━━ Given information ━━
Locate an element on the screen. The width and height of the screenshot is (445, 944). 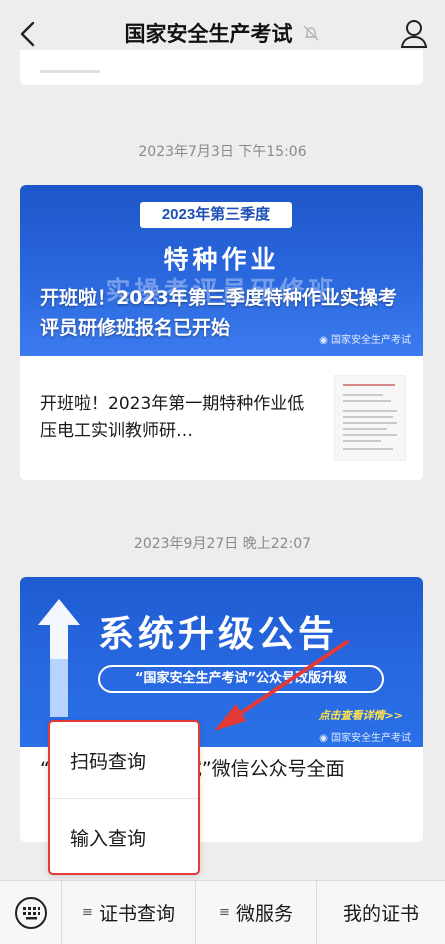
bell-slash-icon is located at coordinates (311, 33).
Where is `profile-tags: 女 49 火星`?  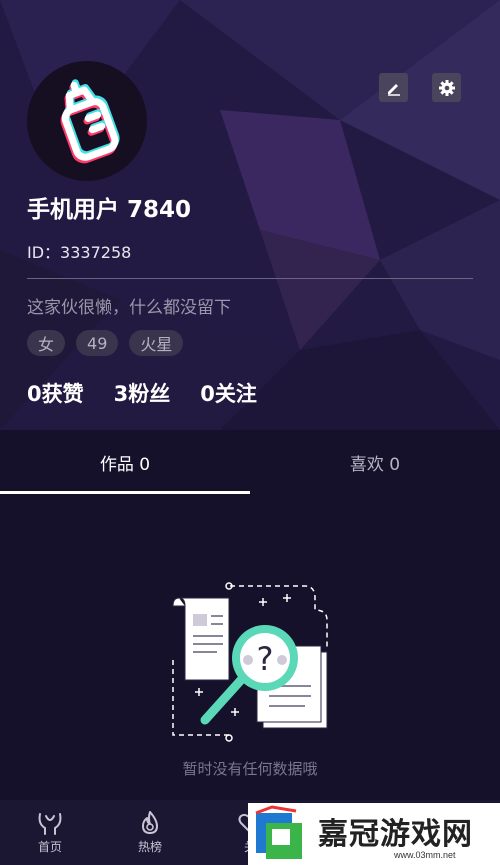
profile-tags: 女 49 火星 is located at coordinates (106, 343).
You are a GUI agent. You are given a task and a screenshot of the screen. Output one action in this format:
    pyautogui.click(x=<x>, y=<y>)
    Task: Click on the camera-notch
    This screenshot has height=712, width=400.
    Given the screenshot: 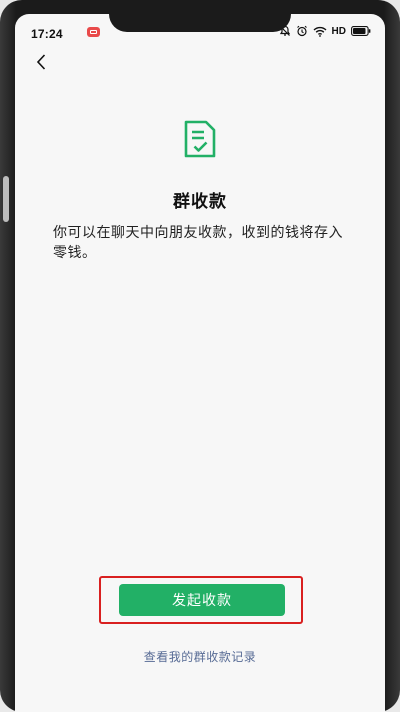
━━━
Retype all of the data above line for line, with no changes. Leave out the pictures.

* _Answer space_
Locate an element on the screen. The width and height of the screenshot is (445, 944). 
bell-slash-icon is located at coordinates (311, 33).
Where is `profile-tags: 女 49 火星`?  
profile-tags: 女 49 火星 is located at coordinates (106, 343).
You are a GUI agent. You are given a task and a screenshot of the screen. Output one action in this format:
    pyautogui.click(x=<x>, y=<y>)
    Task: Click on the camera-notch
    This screenshot has height=712, width=400.
    Given the screenshot: 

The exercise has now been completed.